A patient with atrial fibrillation is being transitioned from rivaroxaban to warfarin due to insurance coverage changes. Which of the following strategies is appropriate for this transition?

A. Discontinue rivaroxaban and start warfarin the following day.
B. Overlap rivaroxaban and warfarin until the INR is therapeutic.
C. Use a bridging therapy with low-molecular-weight heparin during the transition.
D. Immediately switch to warfarin without overlapping, monitoring INR daily.
E. Initiate warfarin with a loading dose while continuing rivaroxaban for 5 days.

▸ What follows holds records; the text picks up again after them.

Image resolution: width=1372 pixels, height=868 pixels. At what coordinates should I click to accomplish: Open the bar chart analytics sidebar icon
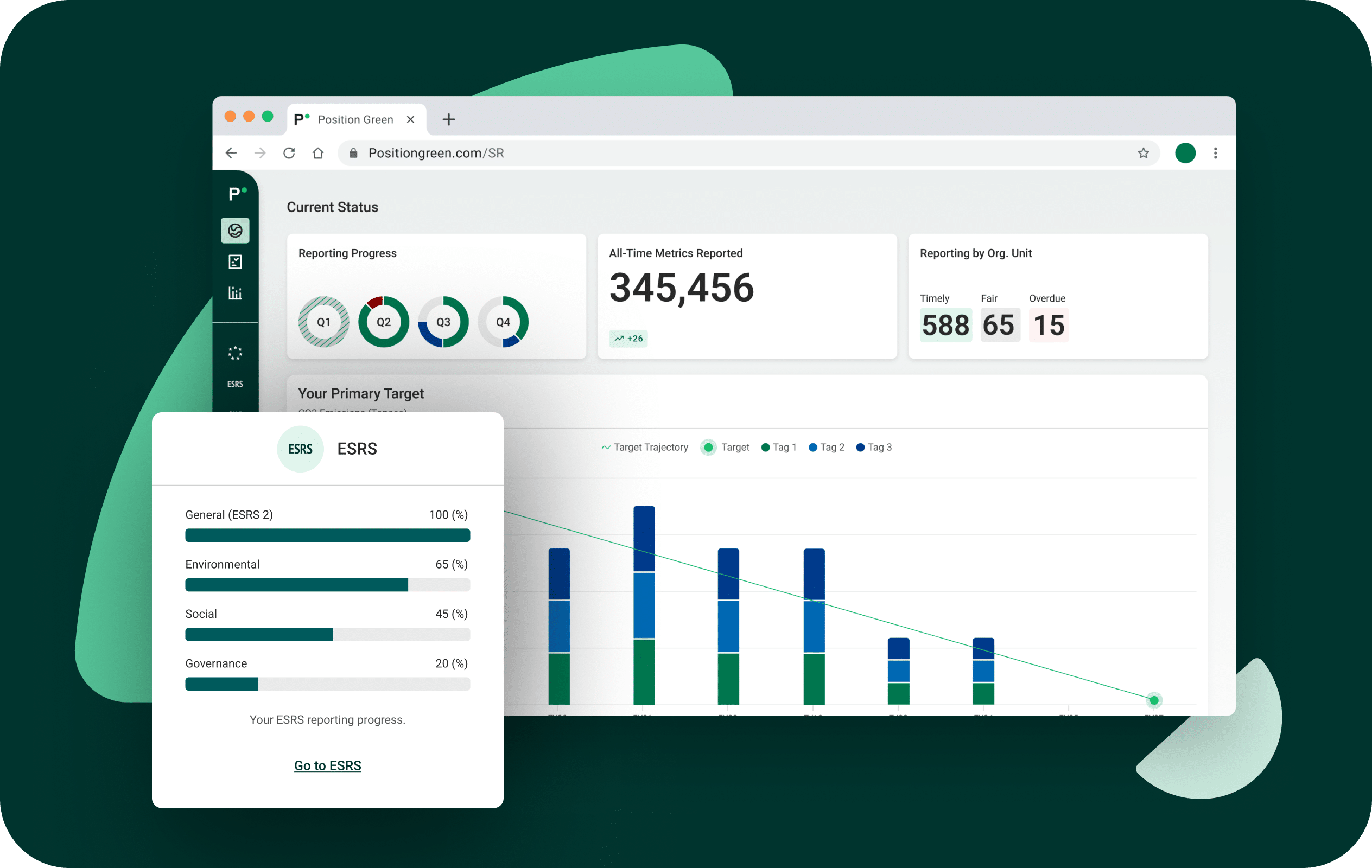235,293
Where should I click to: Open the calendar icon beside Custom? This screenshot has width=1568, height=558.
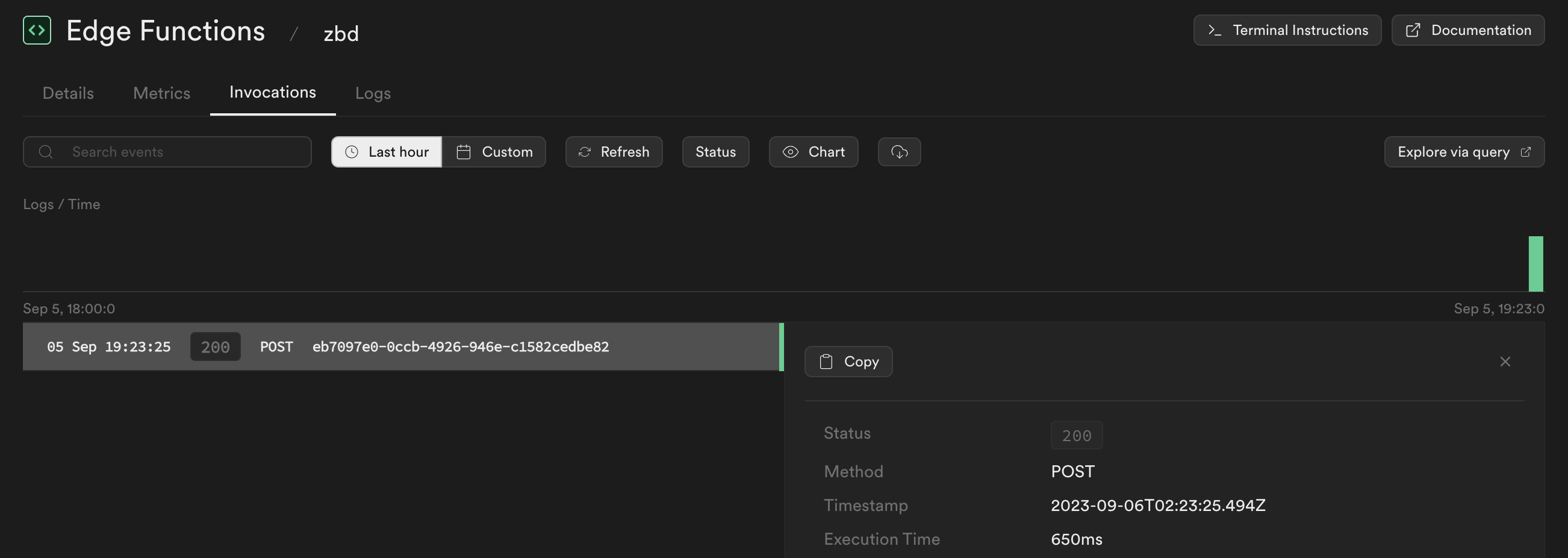point(463,152)
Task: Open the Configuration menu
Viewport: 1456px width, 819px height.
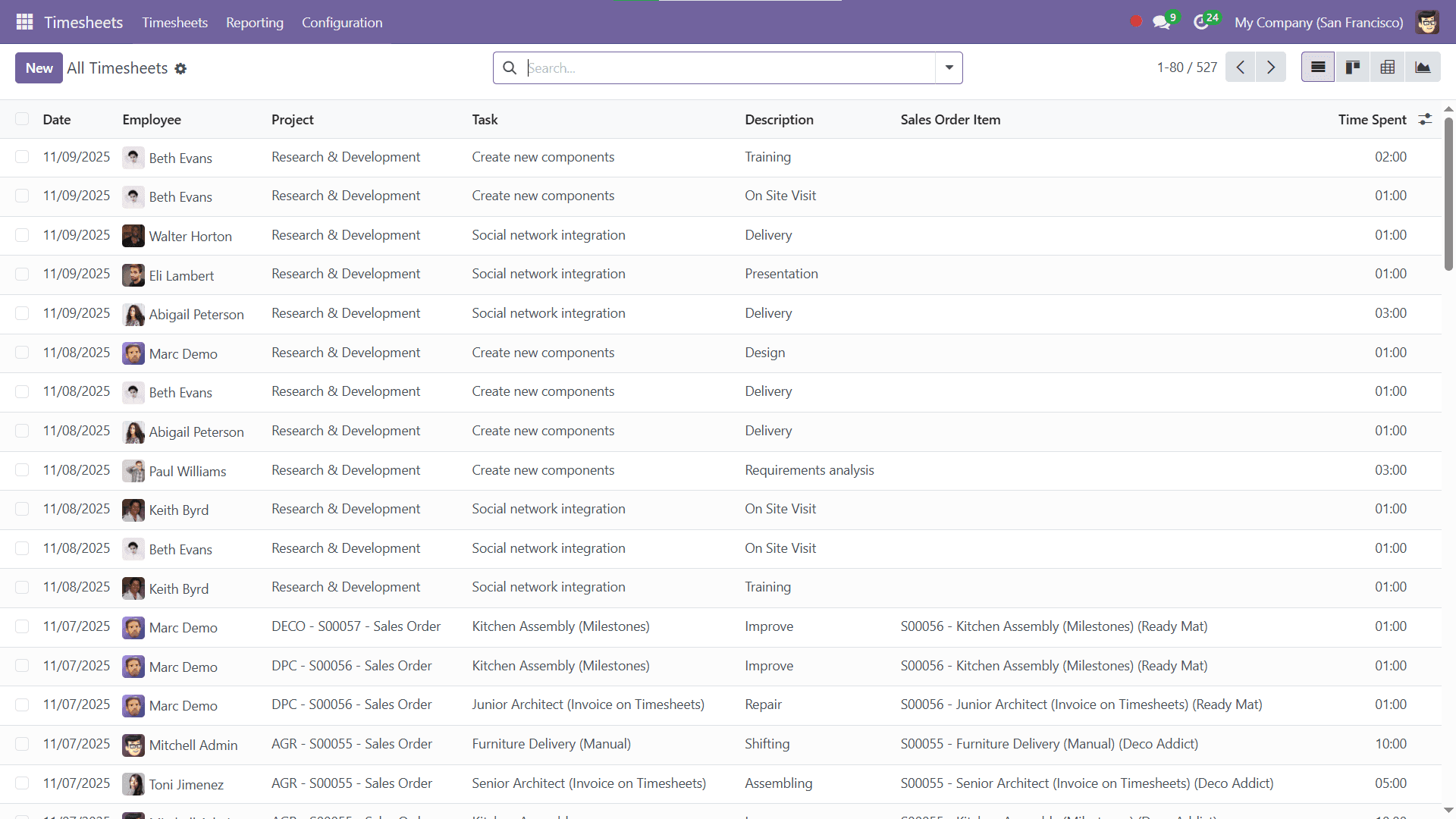Action: tap(342, 22)
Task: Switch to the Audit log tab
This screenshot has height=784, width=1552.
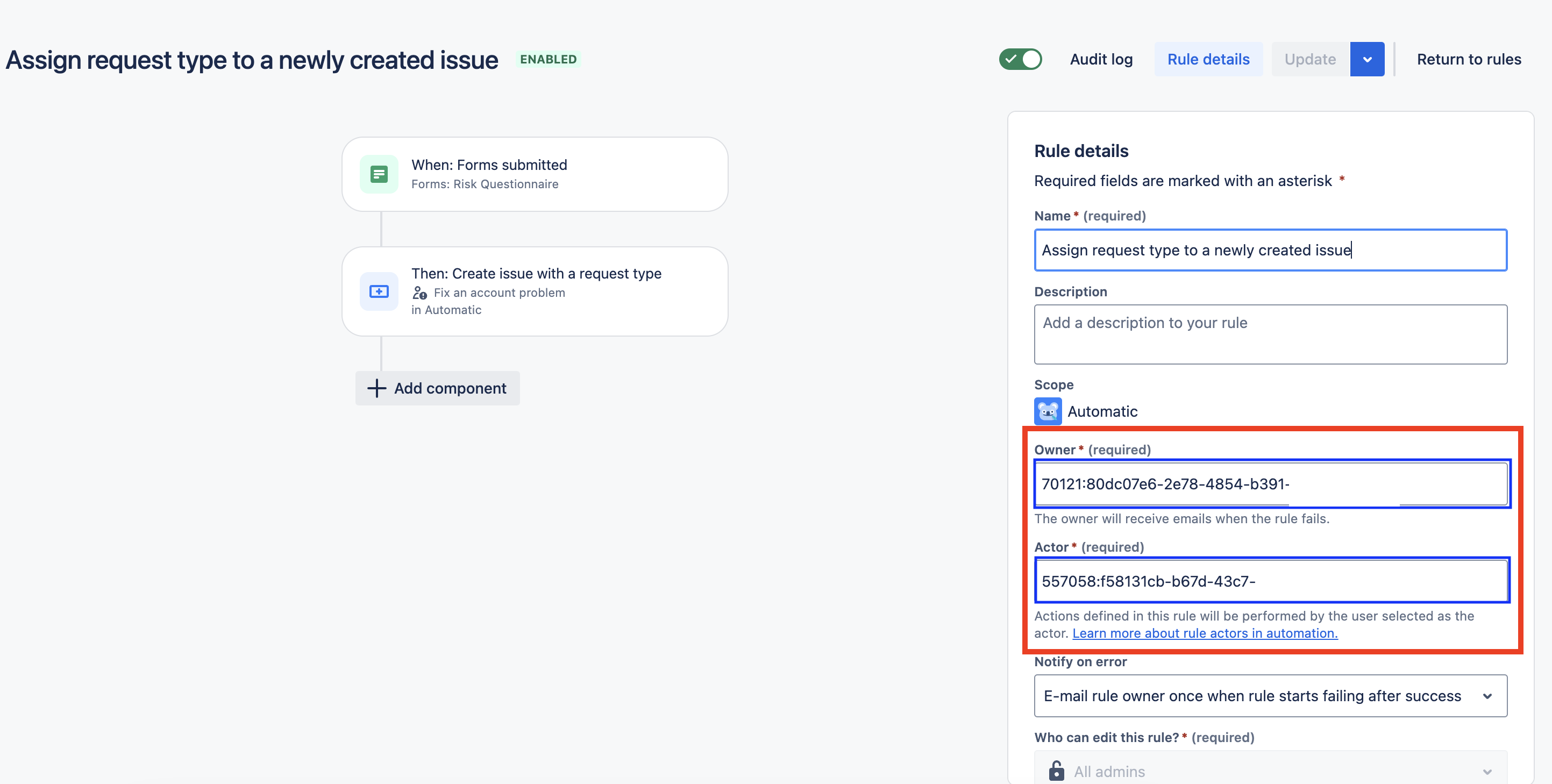Action: [x=1101, y=59]
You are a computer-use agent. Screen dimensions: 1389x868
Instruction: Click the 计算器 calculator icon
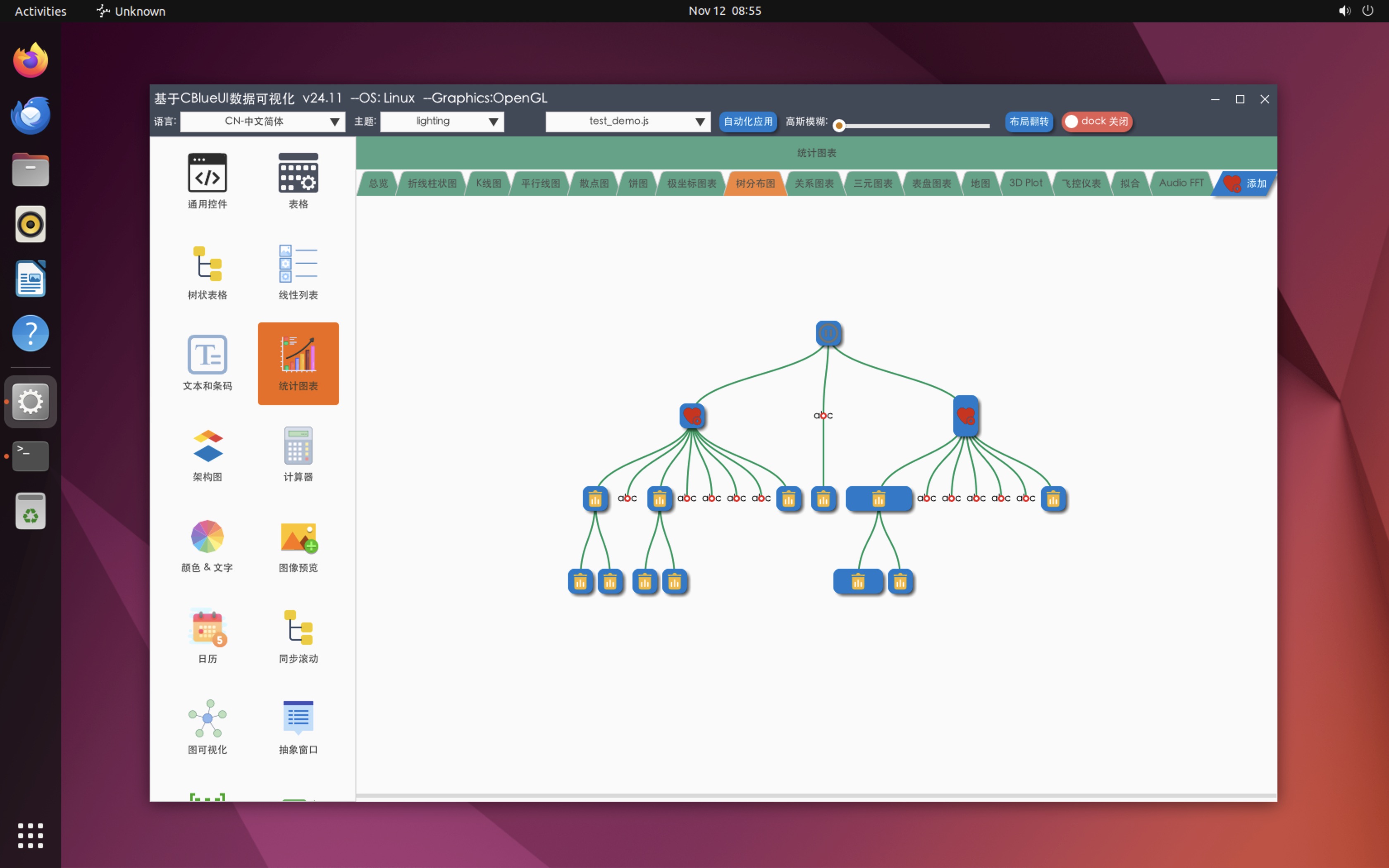tap(298, 446)
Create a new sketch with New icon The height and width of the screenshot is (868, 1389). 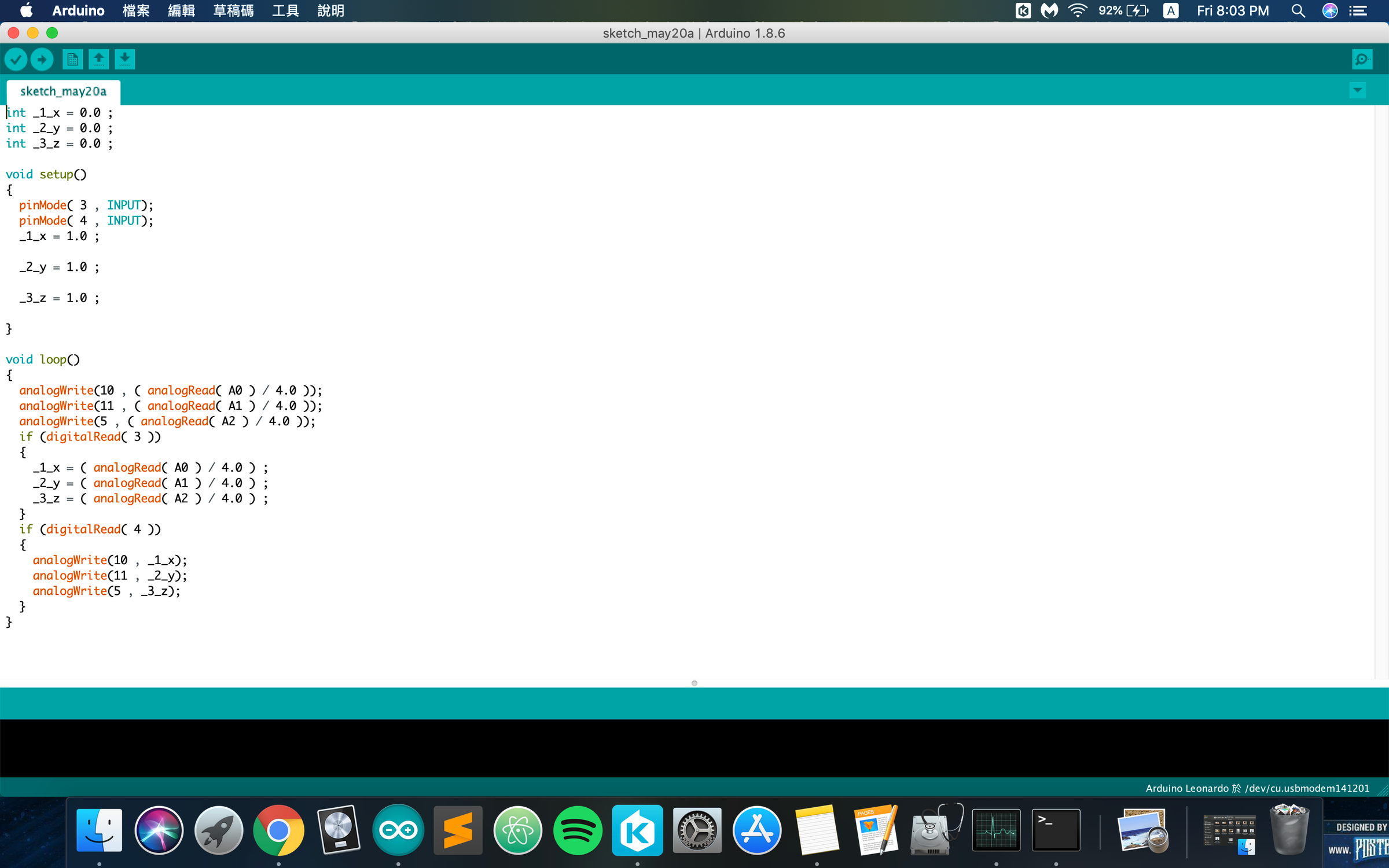coord(72,59)
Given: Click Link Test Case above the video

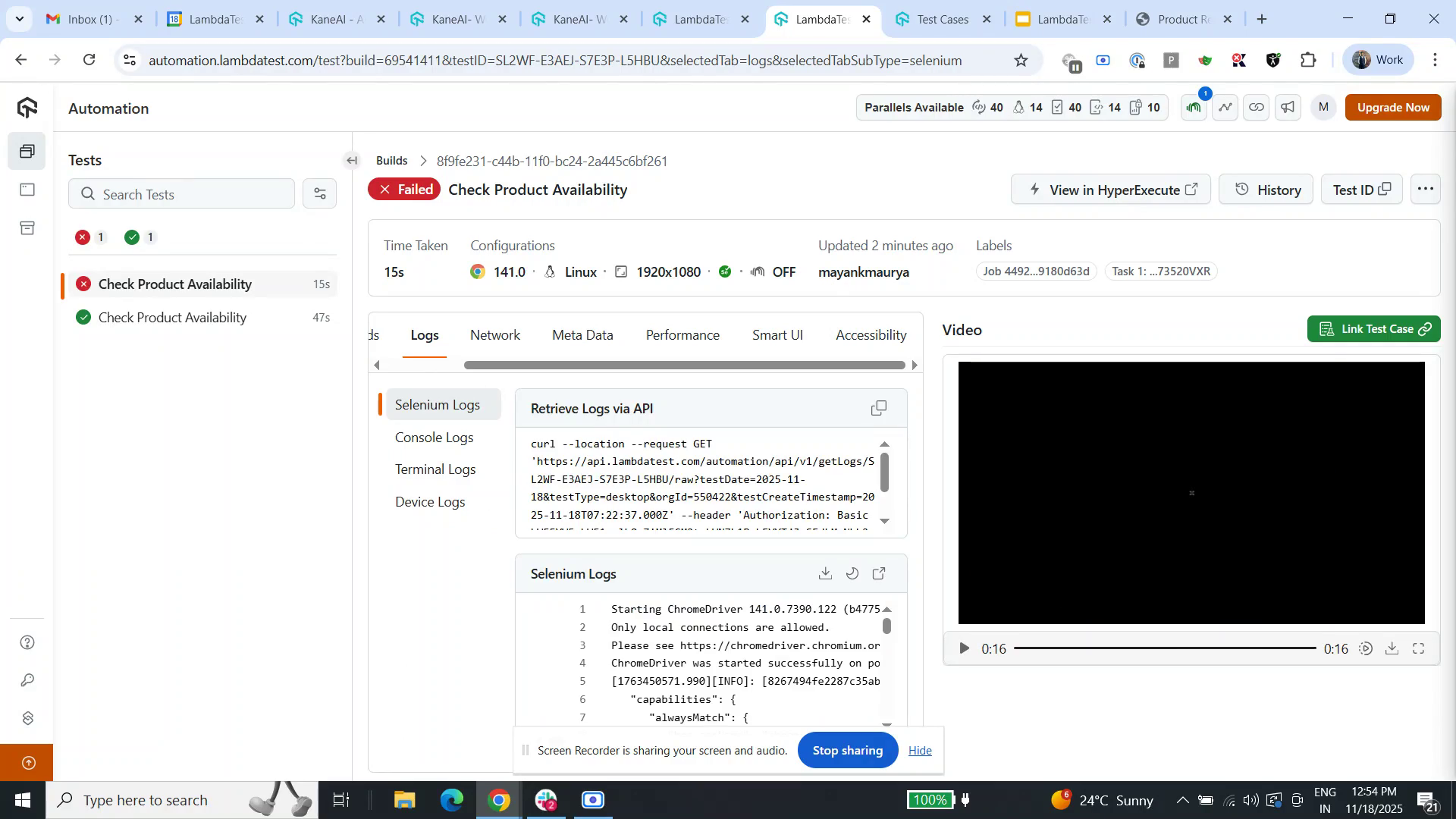Looking at the screenshot, I should (1373, 328).
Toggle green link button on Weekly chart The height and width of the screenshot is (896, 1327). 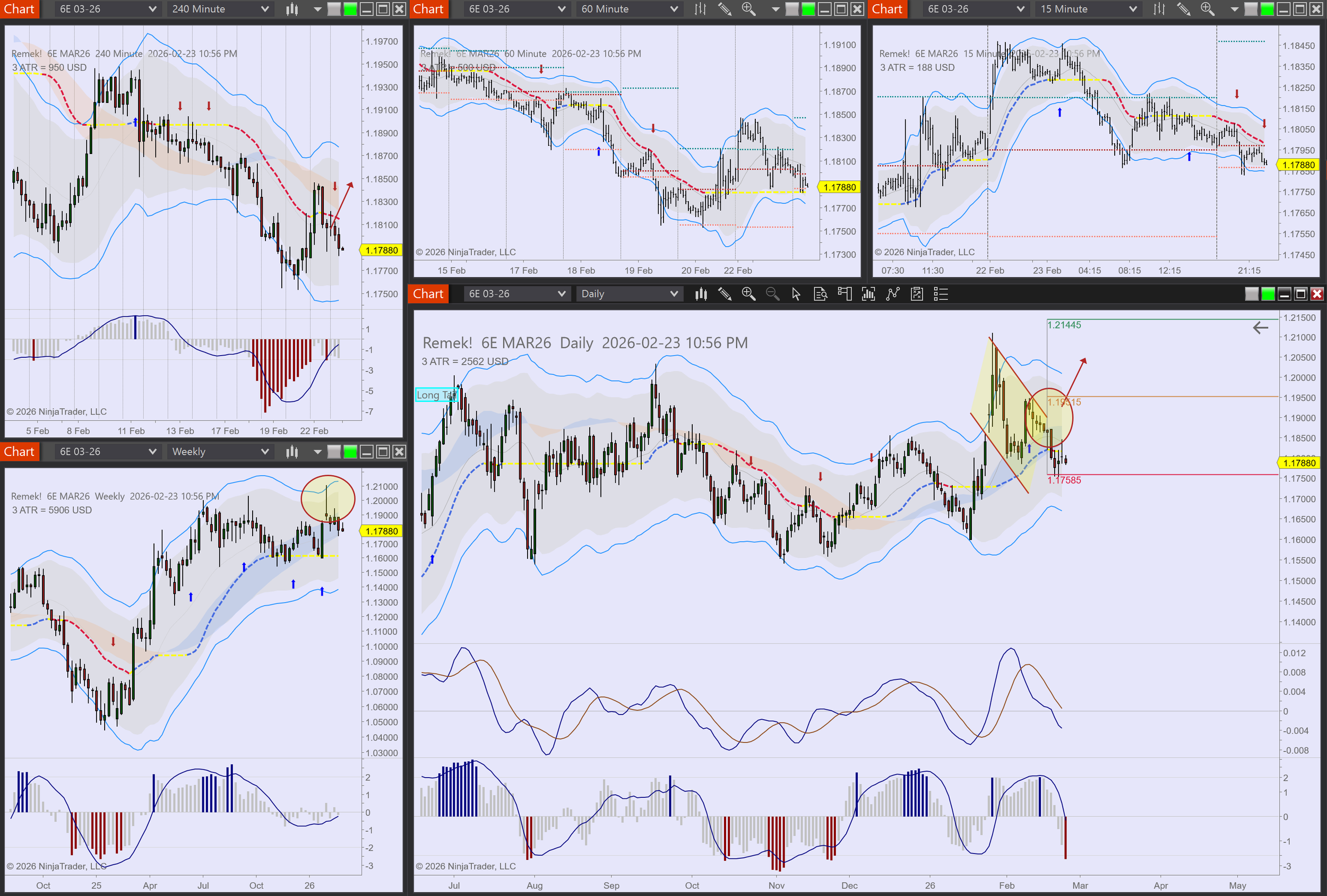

Rationale: When transitioning from rivaroxaban to warfarin, it is important to overlap the two medications until the INR reaches the therapeutic range for warfarin. This approach ensures continuous anticoagulation coverage during the transition period. Rivaroxaban has a relatively short half-life, so simply discontinuing it before starting warfarin could leave the patient at risk for thromboembolic events until the warfarin reaches therapeutic levels. Bridging with low-molecular-weight heparin is not typically necessary when transitioning from a direct oral anticoagulant like rivaroxaban to warfarin.

Question 30

For a patient with a history of heparin-induced thrombocytopenia (HIT) who requires anticoagulation, which of the following is an appropriate choice?

A. Unfractionated heparin
B. Low-molecular-weight heparin (LMWH)
C. Fondaparinux
D. Warfarin, initiated without overlap with heparin
E. Dabigatran, started immediately after discontinuing heparin

Rationale: Fondaparinux is a synthetic pentasaccharide that indirectly inhibits factor Xa. It does not cause heparin-induced thrombocytopenia (HIT) and is considered safe for use in patients with a history of HIT. Unfractionated heparin and low-molecular-weight heparin (LMWH) are contraindicated in patients with a history of HIT due to the risk of cross-reactivity and recurrence of HIT. Warfarin should not be initiated as monotherapy in the acute management of HIT due to the risk of venous limb gangrene, especially without bridging anticoagulation that does not carry a risk of HIT. Dabigatran is a direct thrombin inhibitor and could be considered in some cases, but fondaparinux is specifically recommended for initial anticoagulation in patients with a history of HIT.